- Born: before 437 Gaul, Western Roman Empire
- Died: 17 September 456 (aged at least 20) Ravenna, Western Roman Empire
- Cause of death: Execution
- Rank: Magister militum
- Known for: First Visigothic Magister militum
- Conflicts: Roman civil war of 456

= Remistus =

Magister militum in 456

Remistus (died 17 September 456) was a general of the Western Roman Empire and commander-in-chief of the army under Emperor Avitus.

== Life ==
Remistus was a Goth, as shown by his Germanic name. In 456 Remistus reached a high military rank under Emperor Avitus, who probably appointed him magister militum, and received the rank of patricius: he was the first magister militum since the death of Aetius in 454 and the first barbarian commander-in-chief of the Roman army.

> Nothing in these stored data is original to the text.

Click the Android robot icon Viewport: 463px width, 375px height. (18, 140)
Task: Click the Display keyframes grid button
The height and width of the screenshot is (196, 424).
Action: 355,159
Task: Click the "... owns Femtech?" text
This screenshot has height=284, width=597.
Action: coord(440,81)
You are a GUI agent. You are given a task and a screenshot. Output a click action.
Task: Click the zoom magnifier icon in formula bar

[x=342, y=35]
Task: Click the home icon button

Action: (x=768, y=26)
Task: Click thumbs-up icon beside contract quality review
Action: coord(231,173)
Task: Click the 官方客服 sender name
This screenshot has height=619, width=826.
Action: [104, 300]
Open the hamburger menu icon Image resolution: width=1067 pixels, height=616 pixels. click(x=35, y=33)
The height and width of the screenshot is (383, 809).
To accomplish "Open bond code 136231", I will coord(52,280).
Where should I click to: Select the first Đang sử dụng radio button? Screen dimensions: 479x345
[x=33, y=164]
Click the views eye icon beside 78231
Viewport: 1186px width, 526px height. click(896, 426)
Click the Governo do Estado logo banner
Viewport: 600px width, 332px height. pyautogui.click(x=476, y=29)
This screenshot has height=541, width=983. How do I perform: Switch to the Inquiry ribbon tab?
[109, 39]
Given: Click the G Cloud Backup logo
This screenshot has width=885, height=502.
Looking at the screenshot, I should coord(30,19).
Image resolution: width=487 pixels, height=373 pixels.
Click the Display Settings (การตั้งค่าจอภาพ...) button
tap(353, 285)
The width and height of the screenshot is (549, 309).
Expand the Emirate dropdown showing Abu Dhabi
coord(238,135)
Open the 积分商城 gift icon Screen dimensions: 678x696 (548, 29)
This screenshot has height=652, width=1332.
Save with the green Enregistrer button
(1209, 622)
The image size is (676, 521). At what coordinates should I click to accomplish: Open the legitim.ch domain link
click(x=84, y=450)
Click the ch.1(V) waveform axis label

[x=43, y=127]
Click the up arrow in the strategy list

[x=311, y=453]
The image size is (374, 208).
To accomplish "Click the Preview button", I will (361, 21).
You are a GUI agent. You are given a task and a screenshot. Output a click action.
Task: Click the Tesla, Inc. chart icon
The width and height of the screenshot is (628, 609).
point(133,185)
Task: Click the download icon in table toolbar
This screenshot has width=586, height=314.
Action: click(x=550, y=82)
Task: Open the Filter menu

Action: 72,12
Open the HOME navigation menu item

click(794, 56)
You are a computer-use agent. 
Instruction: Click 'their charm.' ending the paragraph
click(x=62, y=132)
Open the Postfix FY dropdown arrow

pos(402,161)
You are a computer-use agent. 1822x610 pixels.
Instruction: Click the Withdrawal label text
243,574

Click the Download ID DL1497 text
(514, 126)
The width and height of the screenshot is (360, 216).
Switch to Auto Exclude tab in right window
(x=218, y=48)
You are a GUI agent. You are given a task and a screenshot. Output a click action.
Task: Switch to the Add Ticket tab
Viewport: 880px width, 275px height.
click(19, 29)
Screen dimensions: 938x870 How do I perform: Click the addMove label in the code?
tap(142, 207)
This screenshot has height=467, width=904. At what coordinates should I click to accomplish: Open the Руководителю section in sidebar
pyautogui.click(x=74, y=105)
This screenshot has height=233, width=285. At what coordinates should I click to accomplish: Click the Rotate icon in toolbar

The newly appointed general took up residence in Ravenna, the capital, with a group of Goths. That same year Avitus, who was opposed by the Roman Senate, decided to leave Italy and go to his native Gaul to gather reinforcements; Remistus remained back to control Italy. He clashed with the Senate army, led by the Italian magister militum Ricimer and was forced to return to Ravenna; besieged, he was captured and put to death in the Palace in Classis, just outside the city, on September 17.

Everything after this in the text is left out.